Document extract:
◇ ◇ ◇ ◇ ◇

Biomimetic synthesis of silver nanoparticles from Streptomyces atrovirens and their potential anticancer activity against human breast cancer cells

Ramasamy Subbaiya 1, Muthupandian Saravanan 2,3,, Andavar Raja Priya 4, Konathala Ravi Shankar 2, Masilamani Selvam 5, Muhammad Ovais 6, Ramachandran Balajee 7, Hamed Barabadi 8
PMCID: PMC8676022  PMID: 29155396

Abstract

Silver nanoparticles (AgNPs) have been undeniable for its antimicrobial activity while its antitumour potential is still limited. Therefore, the present study focused on determining cytotoxic effects of AgNPs on Michigan cancer foundation‐7 (MCF‐7) breast cancer cells and its corresponding mechanism of cell death. Herein, the authors developed a bio‐reduction method for AgNPs synthesis using actinomycetes isolated from marine soil sample. The isolated strain was identified by 16s ribotyping method and it was found to be Streptomyces atrovirens. Furthermore, the synthesised AgNPs were characterised by various bio‐analytical techniques such as ultraviolet–visible spectrophotometer, atomic force microscopy, transmission electron microscopy, Fourier transform infra‐red spectroscopy, and X‐ray diffraction. Moreover, the results of 3‐(4,5‐dimethylthiazol‐2‐yl)‐2,5‐diphenyltetrazolium bromide assay reveals 44.51 µg of AgNPs to have profound inhibition of cancer cell growth; furthermore, the inhibition of MCF‐7 breast cancer cell line was found to be dose dependent on treatment with AgNPs. Acridine orange and ethidium bromide double staining methods were performed for cell morphological analysis. The present results showed that biosynthesised AgNPs might be emerging alternative biomaterials for human breast cancer therapy.

◇ ◇ ◇ ◇ ◇

Collected data
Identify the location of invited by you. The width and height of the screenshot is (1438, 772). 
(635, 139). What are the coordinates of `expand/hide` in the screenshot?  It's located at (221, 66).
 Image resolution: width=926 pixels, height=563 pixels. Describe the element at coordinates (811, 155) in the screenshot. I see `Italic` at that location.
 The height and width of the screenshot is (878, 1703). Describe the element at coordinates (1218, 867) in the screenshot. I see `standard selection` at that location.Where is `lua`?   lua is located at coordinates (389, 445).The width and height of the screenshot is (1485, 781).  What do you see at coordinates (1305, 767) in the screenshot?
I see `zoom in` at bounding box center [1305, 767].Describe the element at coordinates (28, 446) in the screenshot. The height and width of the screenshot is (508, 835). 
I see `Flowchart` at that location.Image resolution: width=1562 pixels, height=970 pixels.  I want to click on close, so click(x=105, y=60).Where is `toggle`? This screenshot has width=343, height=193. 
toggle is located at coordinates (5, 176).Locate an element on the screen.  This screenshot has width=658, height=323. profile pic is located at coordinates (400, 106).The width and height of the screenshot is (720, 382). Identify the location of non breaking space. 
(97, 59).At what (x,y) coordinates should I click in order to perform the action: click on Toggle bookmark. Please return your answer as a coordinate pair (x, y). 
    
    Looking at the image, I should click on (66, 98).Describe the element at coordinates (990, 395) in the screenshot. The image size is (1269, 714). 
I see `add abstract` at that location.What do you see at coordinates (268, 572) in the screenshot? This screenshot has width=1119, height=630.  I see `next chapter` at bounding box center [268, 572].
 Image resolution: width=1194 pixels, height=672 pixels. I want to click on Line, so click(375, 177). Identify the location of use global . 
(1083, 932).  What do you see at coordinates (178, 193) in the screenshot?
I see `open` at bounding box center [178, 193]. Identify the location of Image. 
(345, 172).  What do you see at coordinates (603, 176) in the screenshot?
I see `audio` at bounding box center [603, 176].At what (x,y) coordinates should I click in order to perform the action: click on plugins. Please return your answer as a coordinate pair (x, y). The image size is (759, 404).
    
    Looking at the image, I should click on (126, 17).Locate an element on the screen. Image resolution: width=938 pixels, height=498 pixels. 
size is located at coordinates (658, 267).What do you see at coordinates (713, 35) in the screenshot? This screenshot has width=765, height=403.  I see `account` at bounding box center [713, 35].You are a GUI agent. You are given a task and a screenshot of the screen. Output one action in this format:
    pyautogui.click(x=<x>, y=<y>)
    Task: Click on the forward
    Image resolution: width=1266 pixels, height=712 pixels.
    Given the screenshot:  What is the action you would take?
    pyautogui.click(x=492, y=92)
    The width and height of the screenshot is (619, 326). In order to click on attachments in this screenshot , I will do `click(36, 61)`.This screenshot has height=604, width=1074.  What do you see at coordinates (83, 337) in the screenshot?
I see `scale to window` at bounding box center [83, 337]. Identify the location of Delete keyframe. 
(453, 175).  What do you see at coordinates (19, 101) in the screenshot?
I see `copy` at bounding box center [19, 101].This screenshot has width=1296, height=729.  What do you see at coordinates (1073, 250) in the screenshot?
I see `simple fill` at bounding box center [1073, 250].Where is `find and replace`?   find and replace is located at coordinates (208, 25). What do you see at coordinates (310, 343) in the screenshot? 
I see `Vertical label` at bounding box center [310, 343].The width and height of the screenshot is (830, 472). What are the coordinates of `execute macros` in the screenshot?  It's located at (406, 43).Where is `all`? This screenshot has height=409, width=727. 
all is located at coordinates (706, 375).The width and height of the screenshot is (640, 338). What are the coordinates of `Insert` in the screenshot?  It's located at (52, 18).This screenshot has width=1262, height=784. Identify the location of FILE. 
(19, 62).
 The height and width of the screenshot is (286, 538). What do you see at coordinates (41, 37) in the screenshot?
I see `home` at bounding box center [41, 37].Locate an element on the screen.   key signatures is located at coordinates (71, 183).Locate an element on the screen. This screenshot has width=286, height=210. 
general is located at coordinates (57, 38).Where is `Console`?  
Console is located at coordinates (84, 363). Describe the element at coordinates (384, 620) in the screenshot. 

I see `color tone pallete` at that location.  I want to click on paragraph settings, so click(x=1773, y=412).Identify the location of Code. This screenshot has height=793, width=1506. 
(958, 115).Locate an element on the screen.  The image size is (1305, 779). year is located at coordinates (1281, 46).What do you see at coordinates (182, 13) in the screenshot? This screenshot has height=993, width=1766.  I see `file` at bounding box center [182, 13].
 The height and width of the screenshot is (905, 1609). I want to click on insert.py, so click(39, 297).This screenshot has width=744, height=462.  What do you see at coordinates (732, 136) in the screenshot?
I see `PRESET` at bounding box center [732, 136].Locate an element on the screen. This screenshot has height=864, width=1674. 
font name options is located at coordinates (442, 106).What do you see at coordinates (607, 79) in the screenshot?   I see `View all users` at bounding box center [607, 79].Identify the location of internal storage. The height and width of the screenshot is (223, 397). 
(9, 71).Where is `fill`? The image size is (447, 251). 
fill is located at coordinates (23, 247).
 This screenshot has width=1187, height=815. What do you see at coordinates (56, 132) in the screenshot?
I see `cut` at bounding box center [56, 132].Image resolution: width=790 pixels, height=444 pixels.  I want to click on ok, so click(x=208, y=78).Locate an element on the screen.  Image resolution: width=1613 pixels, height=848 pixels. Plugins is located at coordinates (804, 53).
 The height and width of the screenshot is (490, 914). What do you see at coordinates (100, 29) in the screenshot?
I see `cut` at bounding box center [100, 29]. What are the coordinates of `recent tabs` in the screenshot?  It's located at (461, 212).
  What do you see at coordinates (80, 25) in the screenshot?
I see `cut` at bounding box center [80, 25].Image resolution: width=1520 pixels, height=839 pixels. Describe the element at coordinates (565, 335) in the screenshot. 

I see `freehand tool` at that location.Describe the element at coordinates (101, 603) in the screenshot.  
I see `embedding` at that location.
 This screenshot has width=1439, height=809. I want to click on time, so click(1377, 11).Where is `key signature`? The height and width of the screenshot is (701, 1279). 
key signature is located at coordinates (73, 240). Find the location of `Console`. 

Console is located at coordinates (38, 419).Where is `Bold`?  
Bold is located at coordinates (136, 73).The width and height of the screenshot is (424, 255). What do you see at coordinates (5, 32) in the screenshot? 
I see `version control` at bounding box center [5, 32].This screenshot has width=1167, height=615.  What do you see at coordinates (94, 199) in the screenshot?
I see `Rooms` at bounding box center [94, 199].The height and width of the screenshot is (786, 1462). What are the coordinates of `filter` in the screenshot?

◇ ◇ ◇ ◇ ◇

Task item A: Can you rewrite the paragraph of the abstract that begins "Silver nanoparticles (AgNPs) have been undeniable" as a short list that keeps its main facts?
Task item B: In the abstract, what method was used to identify the isolated strain, and what was it found to be?
Task item C: According to the abstract, why did the study focus on the cytotoxic effects of AgNPs on MCF‐7 breast cancer cells?
None of the collected data lines are needed.

Result A:
- AgNPs are well known for antimicrobial activity, but their antitumour potential is still limited.
- The study examined the cytotoxic effects of AgNPs on MCF‐7 breast cancer cells and the mechanism of cell death.
- AgNPs were made by bio‐reduction using actinomycetes isolated from a marine soil sample.
- 16s ribotyping identified the strain as Streptomyces atrovirens.
- The AgNPs were characterized by UV–visible spectrophotometry, atomic force microscopy, transmission electron microscopy, FTIR spectroscopy and X‐ray diffraction.
- The MTT assay showed profound inhibition of cancer cell growth with 44.51 µg of AgNPs, and inhibition of MCF‐7 cells was dose dependent.
- Acridine orange and ethidium bromide double staining were used for cell morphological analysis.
- Biosynthesized AgNPs may be emerging alternative biomaterials for human breast cancer therapy.

Result B: The strain was identified by 16s ribotyping and was found to be Streptomyces atrovirens.

Result C: AgNPs are well established for their antimicrobial activity, but their antitumour potential is still limited. The study therefore set out to determine their cytotoxic effects on MCF‐7 cells and the mechanism of cell death.